Work task: Filter these records by the string "trash", copying each line that holds it.
┌────────
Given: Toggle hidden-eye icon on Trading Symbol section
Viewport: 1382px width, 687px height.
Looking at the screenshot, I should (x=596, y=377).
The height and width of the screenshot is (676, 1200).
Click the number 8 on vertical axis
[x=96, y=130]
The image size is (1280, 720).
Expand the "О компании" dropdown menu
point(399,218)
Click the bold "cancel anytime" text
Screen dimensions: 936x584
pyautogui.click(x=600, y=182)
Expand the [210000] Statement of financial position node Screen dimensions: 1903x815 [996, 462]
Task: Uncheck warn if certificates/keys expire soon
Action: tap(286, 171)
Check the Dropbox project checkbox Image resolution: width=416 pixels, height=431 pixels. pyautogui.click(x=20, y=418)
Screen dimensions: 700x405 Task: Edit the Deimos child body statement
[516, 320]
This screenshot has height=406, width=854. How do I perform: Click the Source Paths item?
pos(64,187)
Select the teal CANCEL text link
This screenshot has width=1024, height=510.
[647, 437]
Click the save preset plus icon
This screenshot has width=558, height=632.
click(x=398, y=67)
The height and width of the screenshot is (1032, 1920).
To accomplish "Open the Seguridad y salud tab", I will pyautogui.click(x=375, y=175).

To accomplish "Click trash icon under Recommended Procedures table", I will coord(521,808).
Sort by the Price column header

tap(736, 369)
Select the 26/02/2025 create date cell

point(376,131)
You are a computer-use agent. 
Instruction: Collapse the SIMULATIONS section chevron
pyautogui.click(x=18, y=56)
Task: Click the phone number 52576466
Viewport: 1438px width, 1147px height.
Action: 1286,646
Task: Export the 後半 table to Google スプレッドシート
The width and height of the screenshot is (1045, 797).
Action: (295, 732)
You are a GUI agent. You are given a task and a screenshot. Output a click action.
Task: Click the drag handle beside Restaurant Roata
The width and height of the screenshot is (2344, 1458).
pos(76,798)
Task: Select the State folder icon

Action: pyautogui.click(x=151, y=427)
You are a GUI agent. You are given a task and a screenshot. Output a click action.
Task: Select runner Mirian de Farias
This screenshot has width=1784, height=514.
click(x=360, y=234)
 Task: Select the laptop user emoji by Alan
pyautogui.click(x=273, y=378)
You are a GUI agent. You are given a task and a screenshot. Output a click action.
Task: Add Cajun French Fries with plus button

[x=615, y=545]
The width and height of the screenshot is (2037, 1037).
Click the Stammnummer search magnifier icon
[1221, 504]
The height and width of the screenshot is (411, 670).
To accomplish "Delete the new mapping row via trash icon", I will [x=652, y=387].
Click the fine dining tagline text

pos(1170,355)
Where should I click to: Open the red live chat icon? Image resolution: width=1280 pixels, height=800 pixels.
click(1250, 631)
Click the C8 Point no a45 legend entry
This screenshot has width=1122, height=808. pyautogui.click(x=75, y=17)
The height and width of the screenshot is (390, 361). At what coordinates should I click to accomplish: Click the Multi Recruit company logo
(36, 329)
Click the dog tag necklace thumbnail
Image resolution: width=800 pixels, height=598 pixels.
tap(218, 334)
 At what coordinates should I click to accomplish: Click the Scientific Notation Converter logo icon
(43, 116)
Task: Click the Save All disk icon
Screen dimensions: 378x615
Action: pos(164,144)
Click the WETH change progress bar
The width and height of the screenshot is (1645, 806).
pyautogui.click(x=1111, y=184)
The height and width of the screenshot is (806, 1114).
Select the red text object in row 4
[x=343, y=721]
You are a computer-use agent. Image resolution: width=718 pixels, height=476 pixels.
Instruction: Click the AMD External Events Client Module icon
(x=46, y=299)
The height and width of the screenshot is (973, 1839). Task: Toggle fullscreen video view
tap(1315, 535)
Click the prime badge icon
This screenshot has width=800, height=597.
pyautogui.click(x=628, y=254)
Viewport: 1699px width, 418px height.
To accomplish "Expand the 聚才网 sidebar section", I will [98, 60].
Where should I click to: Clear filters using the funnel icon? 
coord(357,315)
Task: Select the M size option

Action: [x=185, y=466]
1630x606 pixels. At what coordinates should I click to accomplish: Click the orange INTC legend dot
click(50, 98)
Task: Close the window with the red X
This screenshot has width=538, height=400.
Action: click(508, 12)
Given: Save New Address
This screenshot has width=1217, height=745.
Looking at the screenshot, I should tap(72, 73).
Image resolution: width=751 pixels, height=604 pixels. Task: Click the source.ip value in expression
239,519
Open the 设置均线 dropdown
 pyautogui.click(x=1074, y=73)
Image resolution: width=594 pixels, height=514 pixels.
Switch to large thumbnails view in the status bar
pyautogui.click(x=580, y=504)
└────────
The completed task:
To accomplish "Click trash icon under Recommended Procedures table", I will coord(521,808).
To accomplish "Delete the new mapping row via trash icon", I will [x=652, y=387].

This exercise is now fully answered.